**Exercise description:**
Copy each line of the material below that includes the string "agent".

........

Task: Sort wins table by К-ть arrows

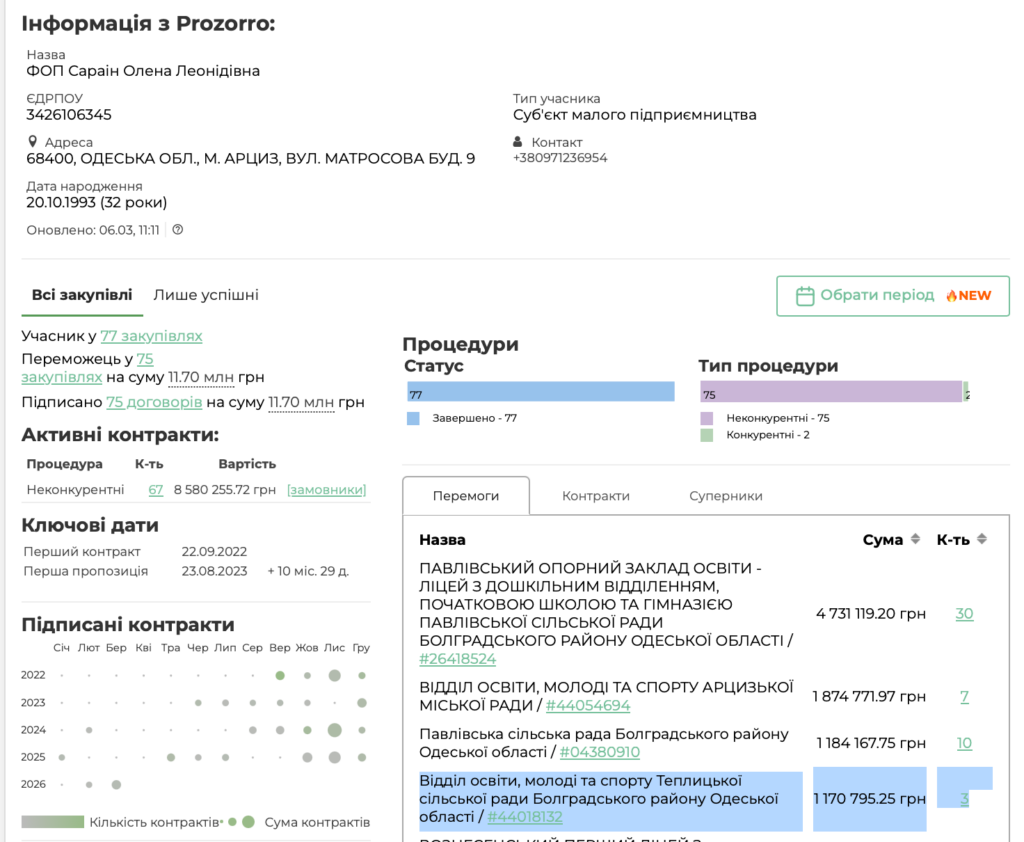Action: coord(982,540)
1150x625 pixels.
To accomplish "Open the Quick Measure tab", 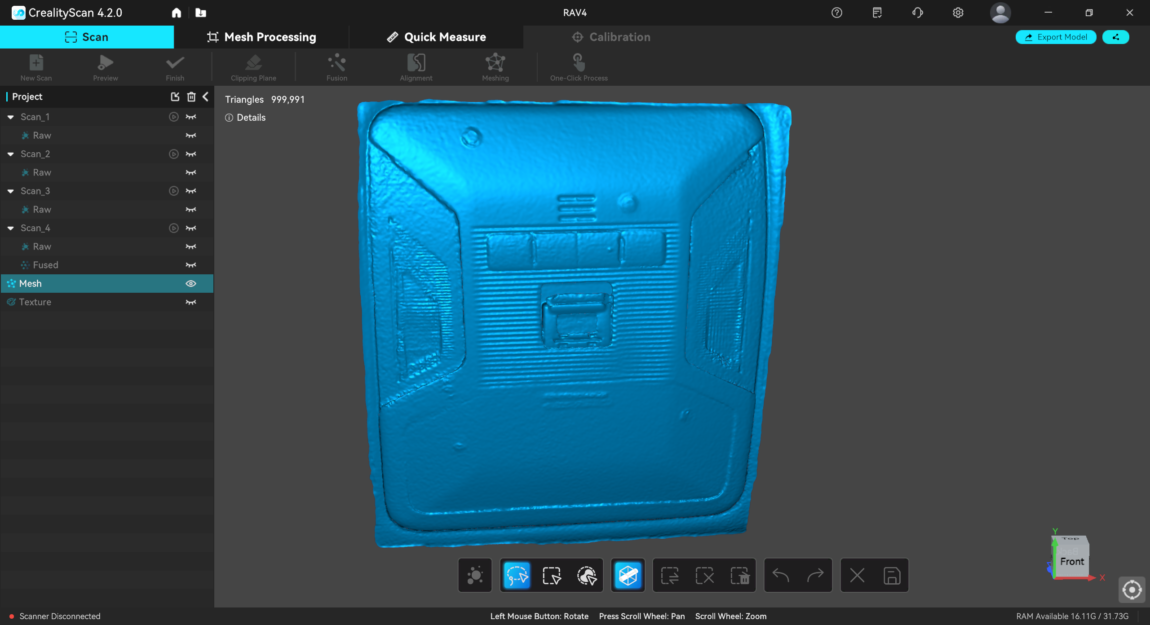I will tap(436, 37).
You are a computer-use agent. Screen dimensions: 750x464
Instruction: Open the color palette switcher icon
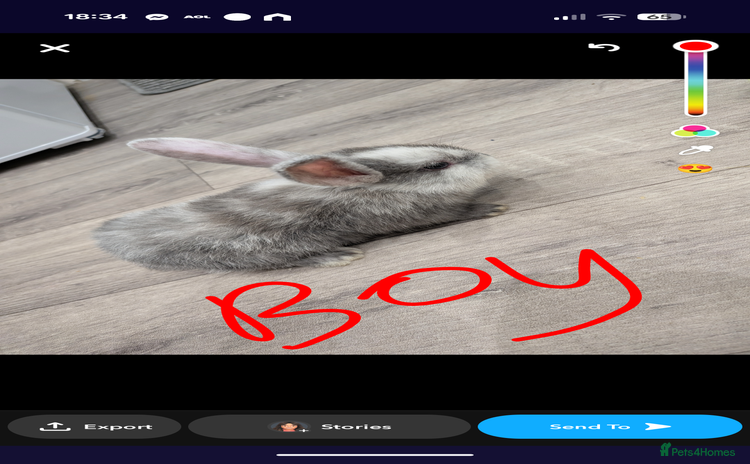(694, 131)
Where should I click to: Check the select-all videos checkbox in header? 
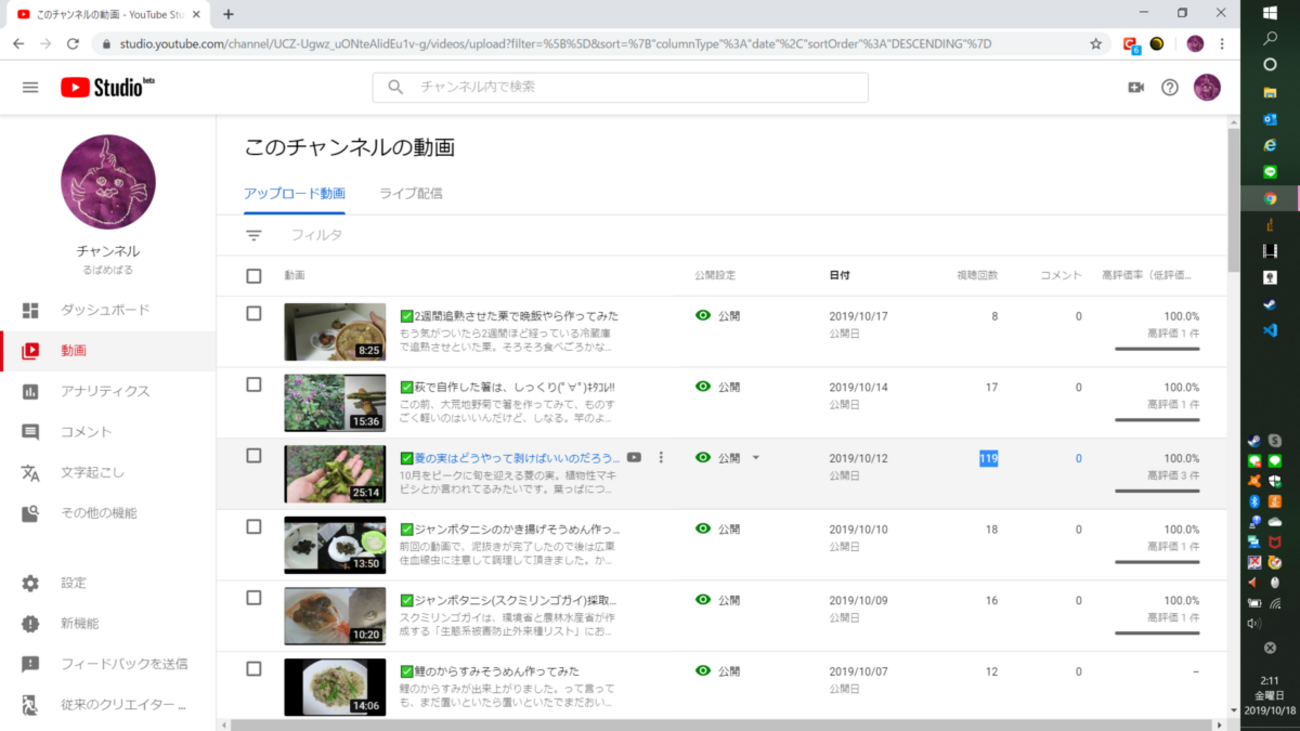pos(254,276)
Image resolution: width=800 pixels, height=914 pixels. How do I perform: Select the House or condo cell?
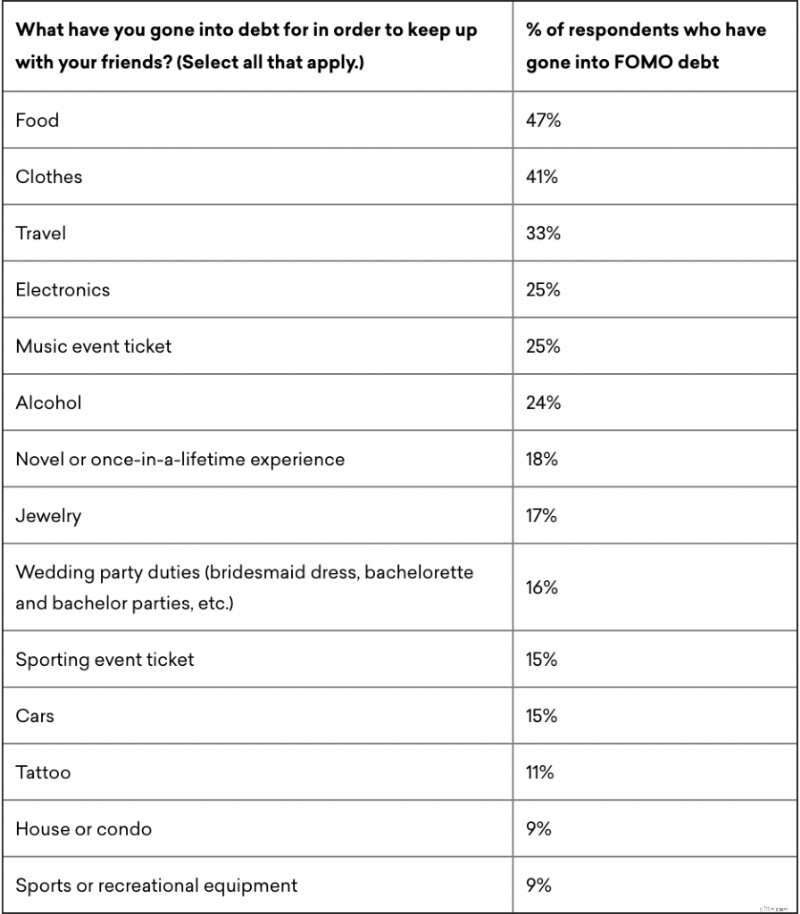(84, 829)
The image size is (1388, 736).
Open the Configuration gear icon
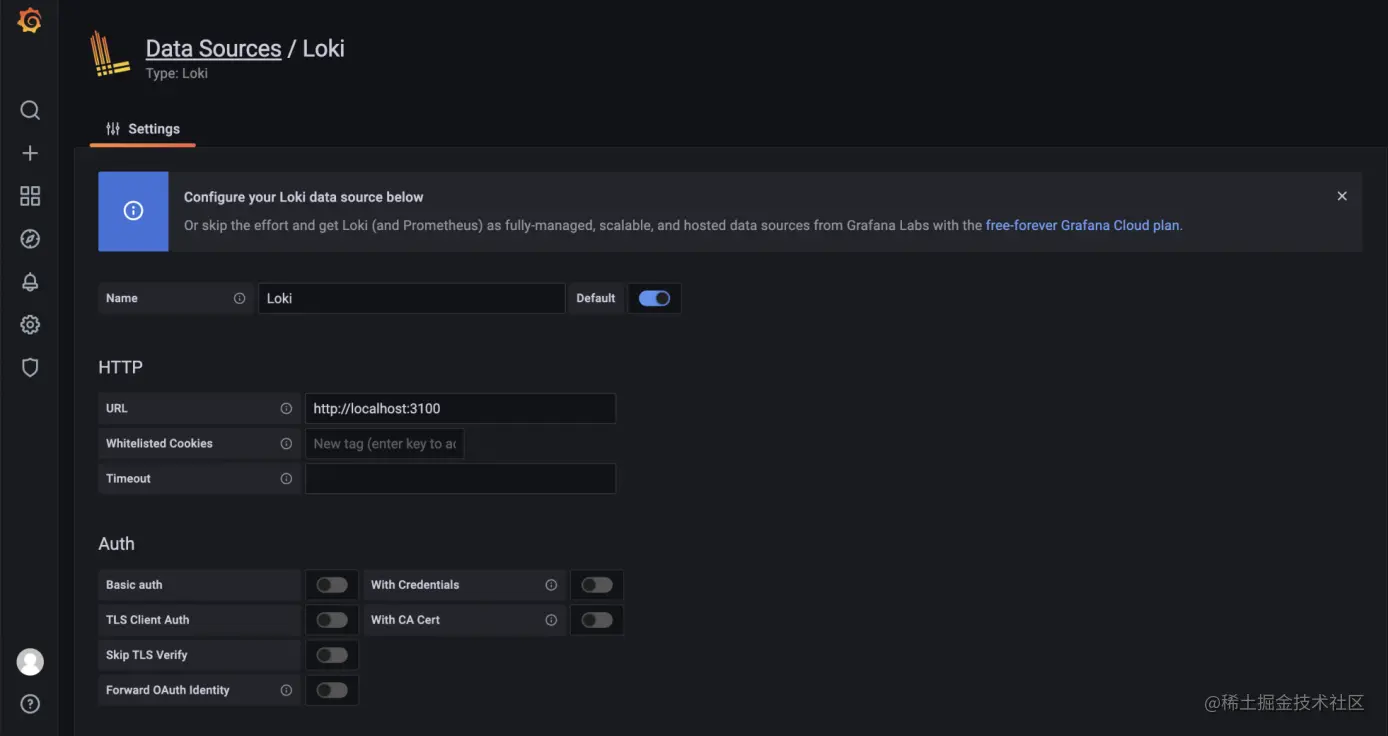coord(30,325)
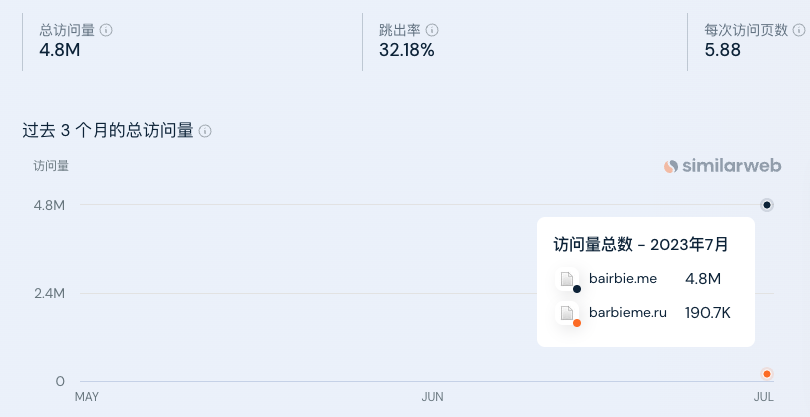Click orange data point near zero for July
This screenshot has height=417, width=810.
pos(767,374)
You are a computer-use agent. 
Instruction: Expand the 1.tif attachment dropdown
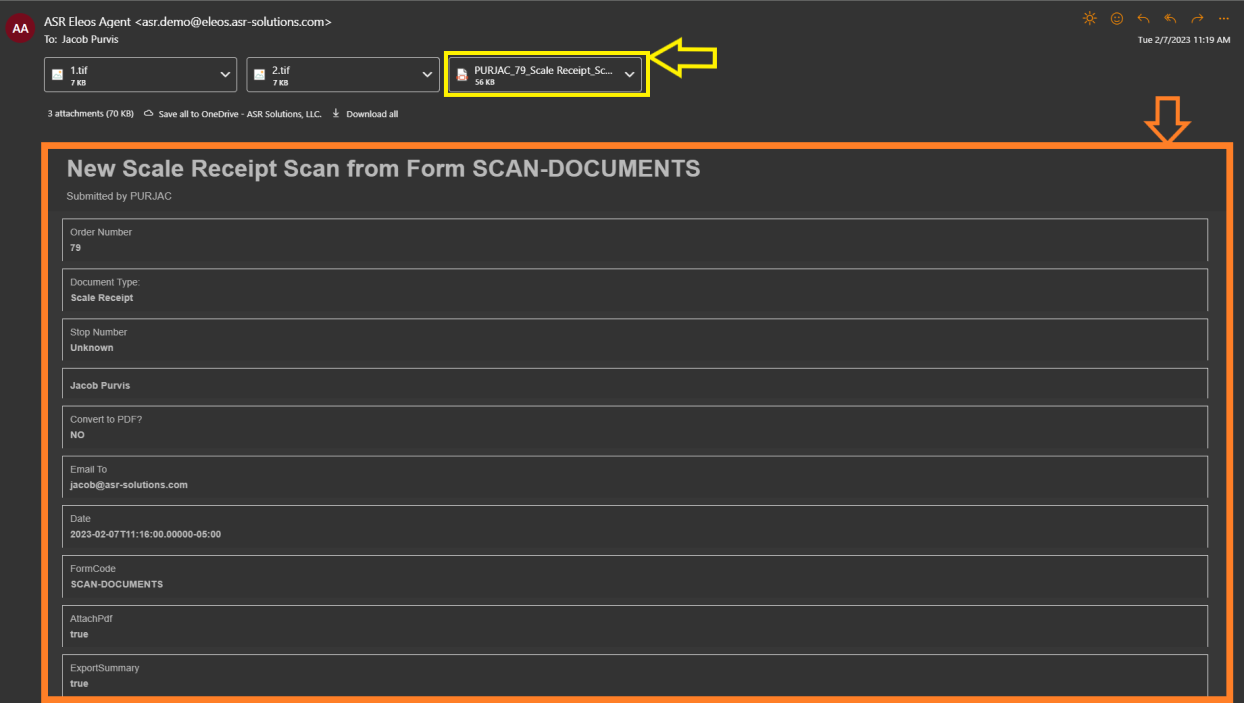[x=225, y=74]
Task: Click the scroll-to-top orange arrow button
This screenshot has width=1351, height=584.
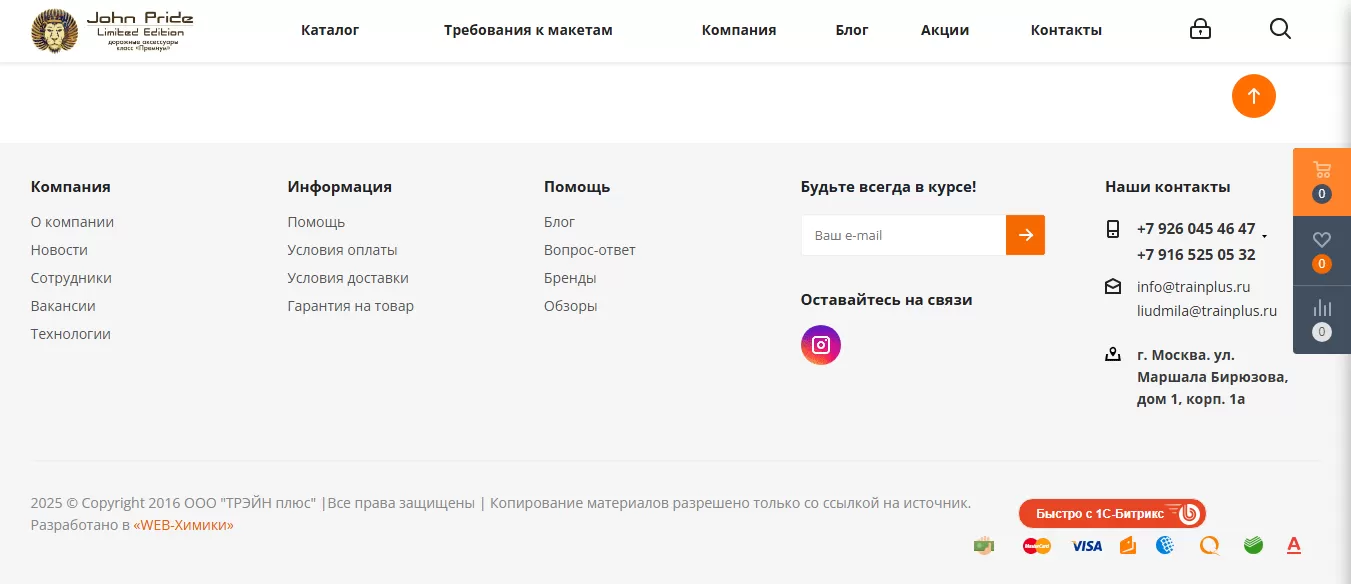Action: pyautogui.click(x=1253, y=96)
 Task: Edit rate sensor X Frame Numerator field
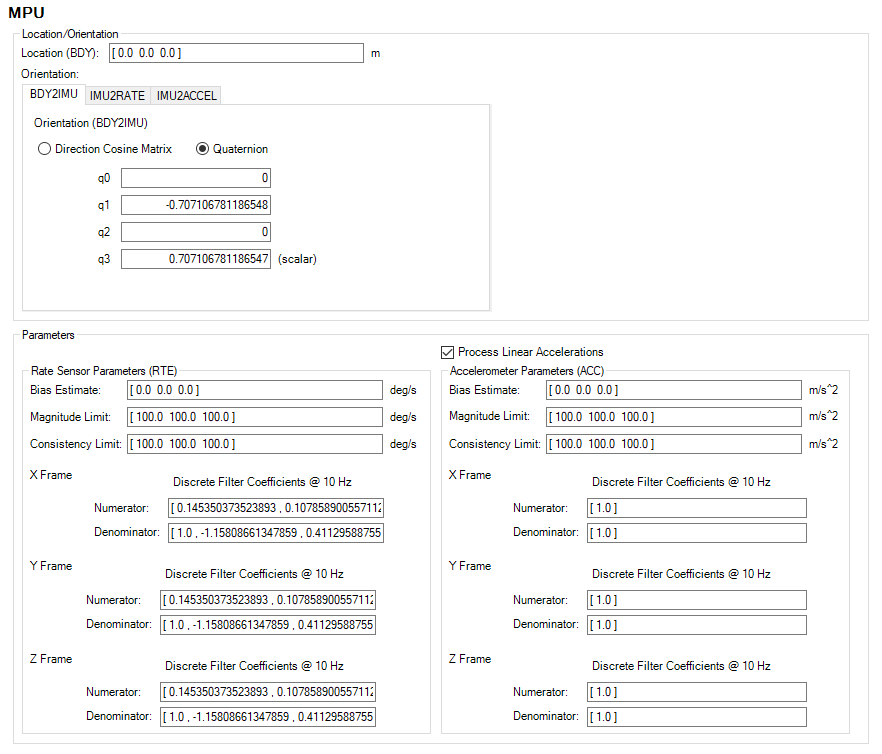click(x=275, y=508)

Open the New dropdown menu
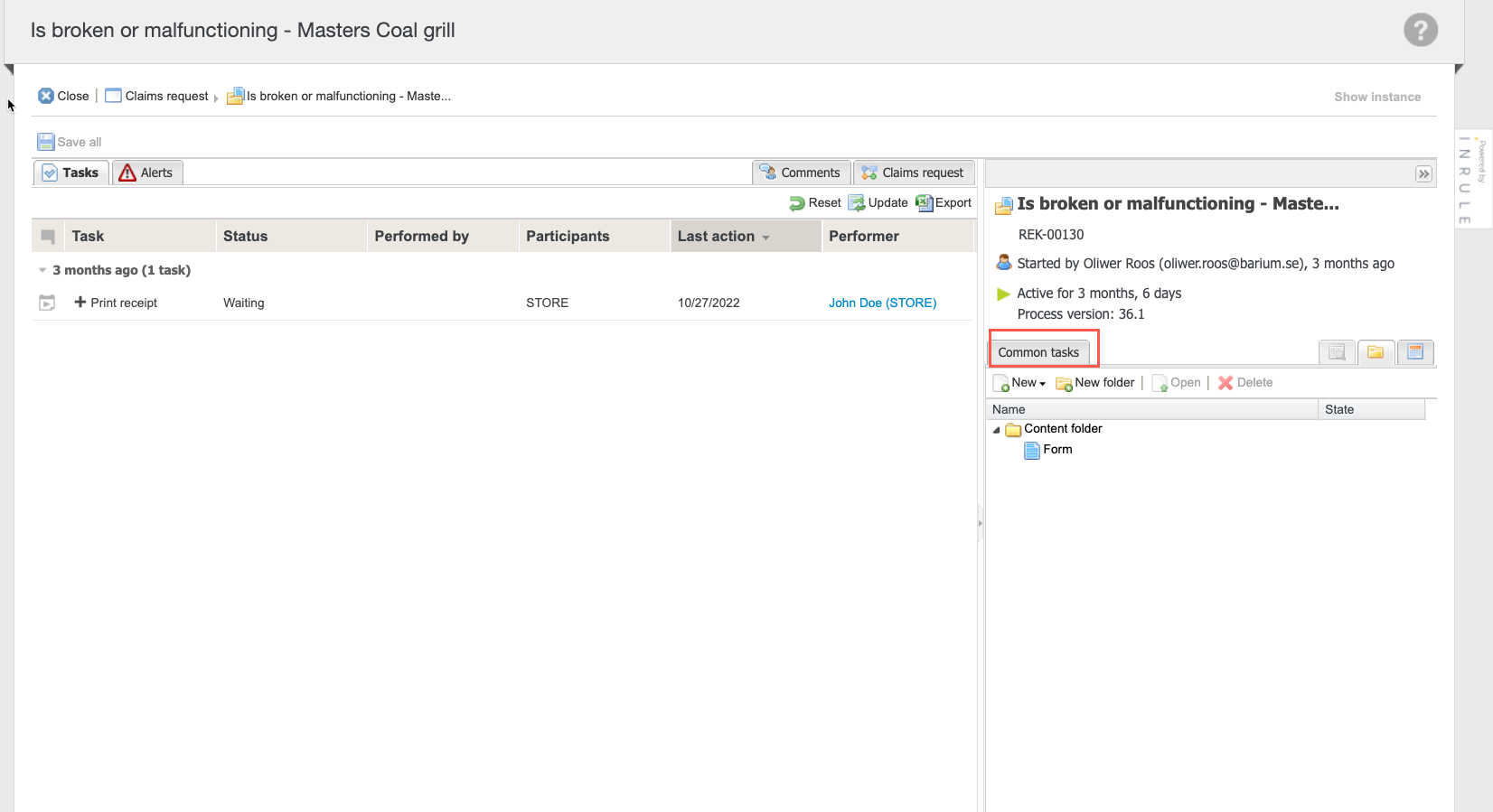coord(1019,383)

........

**Task output:**
You are a computer-use agent. Screen dimensions: 750x464
You are a computer-use agent. 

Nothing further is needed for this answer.